Puccini For Beginners
Maria Maggenti's 1995 teen romance The Incredibly True Adventure Of 2 Girls In Love won praise for being slicker and more energetic than the average GLBT film-festival fare, though its jokes and premise were essentially reheated Hollywood schlock with a gender switch. Maggenti's follow-up, Puccini For Beginners, is an improvement, following a broader array of characters—gay, straight, male, and female—without reducing any of them to types. But Maggenti is still trapped behind surfaces, enamored of the idea of making a buoyant, urbane romantic comedy, while falling short of anything really resonant or personal.
Puccini For Beginners stars Elizabeth Reaser as an unsentimental writer who loses her girlfriend and winds up in the arms of Justin Kirk, the first man she's dated since college. Then dissatisfaction with Kirk's subtle paternalism pushes Reaser toward Gretchen Mol, a giggly young woman who's never been with a woman before—and who, unbeknownst to Reaser, is Kirk's ex-girlfriend. For most of its first hour, Puccini For Beginners is a warmly lit New York movie, full of witty people making jokes about Kant and Philip Roth in bookstores and loft apartments. Then everyone shows up at the same party, secrets get revealed, and the movie slips a gear, down into grinding farce.
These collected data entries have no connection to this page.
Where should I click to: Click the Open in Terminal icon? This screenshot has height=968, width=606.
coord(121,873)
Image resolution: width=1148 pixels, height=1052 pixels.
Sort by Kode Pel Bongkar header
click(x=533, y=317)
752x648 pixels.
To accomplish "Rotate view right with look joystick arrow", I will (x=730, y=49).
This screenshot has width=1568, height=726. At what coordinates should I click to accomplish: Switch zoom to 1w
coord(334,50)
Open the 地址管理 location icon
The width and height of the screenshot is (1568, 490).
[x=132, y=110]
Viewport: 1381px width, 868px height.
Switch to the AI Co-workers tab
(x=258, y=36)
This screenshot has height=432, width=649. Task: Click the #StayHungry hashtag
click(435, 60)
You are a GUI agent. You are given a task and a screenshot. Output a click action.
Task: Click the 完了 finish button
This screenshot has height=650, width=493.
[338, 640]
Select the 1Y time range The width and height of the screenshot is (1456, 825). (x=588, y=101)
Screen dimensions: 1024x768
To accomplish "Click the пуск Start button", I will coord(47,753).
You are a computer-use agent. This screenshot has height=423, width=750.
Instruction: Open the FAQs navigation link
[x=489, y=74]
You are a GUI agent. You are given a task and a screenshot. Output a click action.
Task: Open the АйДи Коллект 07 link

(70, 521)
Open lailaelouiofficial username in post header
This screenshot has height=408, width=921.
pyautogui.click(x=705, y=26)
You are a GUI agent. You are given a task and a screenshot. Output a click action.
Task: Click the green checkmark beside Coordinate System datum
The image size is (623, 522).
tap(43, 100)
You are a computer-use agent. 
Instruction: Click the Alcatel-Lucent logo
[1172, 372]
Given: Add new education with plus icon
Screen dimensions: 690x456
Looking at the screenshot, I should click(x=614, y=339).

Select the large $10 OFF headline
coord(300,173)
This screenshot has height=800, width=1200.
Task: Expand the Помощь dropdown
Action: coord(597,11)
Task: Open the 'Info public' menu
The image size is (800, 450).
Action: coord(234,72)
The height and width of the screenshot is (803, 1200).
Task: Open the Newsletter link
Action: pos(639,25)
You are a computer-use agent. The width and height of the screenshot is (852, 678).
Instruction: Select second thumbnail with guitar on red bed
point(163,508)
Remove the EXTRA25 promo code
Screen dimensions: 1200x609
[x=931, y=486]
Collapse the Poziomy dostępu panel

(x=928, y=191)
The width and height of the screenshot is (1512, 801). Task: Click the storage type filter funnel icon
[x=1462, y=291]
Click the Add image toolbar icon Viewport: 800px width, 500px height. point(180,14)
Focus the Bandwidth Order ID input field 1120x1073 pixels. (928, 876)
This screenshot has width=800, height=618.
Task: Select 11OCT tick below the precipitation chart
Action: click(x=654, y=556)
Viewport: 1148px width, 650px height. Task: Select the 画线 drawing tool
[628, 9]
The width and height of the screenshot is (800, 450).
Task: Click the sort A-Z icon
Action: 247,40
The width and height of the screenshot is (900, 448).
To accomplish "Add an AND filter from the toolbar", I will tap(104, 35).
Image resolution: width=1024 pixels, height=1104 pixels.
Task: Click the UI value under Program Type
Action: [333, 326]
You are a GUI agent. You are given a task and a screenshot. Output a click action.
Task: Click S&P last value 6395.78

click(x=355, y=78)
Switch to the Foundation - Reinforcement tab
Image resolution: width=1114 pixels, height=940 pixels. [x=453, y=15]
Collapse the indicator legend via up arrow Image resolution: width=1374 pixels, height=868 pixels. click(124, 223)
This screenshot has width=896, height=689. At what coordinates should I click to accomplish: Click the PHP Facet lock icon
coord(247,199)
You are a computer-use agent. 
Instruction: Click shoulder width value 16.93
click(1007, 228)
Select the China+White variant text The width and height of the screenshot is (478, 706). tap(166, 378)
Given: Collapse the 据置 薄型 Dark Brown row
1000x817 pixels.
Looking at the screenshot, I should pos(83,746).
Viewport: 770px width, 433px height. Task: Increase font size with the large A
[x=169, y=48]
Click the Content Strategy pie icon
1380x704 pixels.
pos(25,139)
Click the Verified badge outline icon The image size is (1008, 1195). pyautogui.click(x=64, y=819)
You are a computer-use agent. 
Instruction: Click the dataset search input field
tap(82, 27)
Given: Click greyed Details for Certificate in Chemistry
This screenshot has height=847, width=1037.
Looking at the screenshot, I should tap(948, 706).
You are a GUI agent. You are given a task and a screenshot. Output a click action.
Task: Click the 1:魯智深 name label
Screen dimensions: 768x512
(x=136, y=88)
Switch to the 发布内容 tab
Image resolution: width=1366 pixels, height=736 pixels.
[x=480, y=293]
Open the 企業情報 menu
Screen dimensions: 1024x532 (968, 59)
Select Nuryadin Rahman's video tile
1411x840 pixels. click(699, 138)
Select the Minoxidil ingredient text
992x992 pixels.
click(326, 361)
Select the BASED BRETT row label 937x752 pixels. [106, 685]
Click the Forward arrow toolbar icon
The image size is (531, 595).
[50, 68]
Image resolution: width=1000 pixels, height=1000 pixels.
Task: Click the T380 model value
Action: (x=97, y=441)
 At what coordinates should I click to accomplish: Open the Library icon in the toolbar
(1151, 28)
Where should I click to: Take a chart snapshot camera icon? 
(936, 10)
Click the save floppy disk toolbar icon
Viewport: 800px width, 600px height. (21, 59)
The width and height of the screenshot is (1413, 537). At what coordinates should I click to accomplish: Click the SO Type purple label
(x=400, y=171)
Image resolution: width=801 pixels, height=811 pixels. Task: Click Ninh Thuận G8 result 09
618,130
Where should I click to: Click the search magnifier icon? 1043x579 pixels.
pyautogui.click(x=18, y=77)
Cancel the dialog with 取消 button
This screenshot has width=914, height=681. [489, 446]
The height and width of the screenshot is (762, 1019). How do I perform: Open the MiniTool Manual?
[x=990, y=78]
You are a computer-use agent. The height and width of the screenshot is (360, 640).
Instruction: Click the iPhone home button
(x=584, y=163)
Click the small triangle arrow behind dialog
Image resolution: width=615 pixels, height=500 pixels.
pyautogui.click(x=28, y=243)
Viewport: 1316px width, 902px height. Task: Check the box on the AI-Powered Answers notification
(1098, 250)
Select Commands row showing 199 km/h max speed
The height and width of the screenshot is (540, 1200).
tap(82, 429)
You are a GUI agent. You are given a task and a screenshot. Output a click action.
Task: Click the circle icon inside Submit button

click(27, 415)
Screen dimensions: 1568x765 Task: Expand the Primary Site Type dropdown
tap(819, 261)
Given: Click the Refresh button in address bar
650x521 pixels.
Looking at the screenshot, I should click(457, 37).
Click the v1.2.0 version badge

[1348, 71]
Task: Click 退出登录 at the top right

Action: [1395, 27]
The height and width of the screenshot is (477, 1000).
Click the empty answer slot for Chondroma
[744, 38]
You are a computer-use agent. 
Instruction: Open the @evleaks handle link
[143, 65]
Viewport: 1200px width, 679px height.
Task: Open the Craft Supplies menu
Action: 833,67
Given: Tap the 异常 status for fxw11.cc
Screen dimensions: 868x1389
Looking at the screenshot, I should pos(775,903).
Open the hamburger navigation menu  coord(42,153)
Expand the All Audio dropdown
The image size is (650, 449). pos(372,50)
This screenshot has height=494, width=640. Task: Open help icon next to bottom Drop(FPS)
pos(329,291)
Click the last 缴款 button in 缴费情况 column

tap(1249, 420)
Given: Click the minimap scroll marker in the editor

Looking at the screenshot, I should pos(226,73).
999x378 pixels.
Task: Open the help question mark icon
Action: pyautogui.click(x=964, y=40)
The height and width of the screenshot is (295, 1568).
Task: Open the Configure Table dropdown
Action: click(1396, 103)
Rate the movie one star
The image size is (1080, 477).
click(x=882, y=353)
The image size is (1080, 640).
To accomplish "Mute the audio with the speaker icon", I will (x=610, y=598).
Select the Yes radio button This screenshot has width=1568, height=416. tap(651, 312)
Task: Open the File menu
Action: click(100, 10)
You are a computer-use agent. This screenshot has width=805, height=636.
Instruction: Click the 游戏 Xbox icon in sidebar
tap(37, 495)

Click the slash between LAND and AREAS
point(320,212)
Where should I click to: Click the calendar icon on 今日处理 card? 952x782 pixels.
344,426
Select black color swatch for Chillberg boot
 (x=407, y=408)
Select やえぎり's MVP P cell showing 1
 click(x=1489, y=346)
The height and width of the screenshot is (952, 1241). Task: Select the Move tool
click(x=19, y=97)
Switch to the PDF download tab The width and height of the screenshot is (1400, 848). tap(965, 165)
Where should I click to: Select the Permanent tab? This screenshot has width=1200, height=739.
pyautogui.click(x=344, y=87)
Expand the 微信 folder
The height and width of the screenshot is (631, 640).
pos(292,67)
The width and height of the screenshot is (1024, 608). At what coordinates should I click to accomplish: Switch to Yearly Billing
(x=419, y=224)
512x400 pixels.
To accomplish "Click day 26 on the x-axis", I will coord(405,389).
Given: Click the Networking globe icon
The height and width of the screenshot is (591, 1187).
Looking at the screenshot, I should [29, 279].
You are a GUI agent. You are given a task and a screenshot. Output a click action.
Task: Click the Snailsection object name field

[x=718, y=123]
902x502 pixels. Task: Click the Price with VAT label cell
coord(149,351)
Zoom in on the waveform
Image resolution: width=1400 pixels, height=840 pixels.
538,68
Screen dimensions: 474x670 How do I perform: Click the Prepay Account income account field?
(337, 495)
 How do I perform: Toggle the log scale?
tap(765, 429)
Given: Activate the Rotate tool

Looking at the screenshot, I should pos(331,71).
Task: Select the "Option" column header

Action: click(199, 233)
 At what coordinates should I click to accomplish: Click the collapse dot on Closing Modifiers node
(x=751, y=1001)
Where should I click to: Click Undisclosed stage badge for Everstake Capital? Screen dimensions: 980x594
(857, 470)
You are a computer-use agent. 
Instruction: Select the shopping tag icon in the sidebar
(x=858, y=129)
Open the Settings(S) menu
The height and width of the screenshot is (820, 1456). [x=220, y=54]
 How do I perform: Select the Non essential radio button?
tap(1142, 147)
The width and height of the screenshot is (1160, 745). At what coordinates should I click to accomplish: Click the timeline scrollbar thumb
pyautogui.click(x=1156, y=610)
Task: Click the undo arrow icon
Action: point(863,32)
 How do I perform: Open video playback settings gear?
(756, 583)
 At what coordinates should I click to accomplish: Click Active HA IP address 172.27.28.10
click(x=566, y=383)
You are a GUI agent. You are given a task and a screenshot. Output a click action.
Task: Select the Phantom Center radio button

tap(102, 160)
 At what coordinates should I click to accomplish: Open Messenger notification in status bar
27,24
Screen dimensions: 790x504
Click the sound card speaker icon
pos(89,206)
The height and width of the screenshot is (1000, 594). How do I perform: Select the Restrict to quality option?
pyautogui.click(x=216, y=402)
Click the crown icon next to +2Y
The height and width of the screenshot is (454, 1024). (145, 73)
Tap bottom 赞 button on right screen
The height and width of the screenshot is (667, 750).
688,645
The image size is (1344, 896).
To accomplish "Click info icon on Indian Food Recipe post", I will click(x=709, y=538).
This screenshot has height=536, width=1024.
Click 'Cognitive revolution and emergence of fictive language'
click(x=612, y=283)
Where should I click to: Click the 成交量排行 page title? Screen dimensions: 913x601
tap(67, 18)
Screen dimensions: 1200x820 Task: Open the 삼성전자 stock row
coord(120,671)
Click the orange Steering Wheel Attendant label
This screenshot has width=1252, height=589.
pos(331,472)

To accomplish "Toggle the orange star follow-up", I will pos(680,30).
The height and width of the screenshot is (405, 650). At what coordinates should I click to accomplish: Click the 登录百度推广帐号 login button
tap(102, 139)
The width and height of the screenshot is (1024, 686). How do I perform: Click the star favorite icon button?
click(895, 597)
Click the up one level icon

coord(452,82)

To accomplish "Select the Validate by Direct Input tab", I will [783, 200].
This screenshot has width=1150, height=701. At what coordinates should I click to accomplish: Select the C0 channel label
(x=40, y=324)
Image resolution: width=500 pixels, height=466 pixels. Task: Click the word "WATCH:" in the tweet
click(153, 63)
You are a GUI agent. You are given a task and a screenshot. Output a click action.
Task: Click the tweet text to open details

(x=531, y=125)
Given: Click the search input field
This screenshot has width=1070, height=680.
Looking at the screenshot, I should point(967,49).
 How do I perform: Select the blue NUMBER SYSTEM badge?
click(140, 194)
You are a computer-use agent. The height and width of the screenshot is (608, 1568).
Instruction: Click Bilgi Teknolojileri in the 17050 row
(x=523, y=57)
Frankly, Puccini For Beginners isn't all that sparkling in its first hour, either. Maggenti's exploration of her heroines' fluid sexuality is refreshing and smart, and while Reaser's friends bicker with her about feminism and opera, no one's overly hectoring or mean-spirited. They'd all be fine people to spend time with, if they didn't have a habit of explaining their romantic desirability by gushing, "I have a rent-stabilized apartment!" Maggenti is getting better at building characters with distinctive quirks and nuance, but when they open their mouths, they still talk like they're in a movie.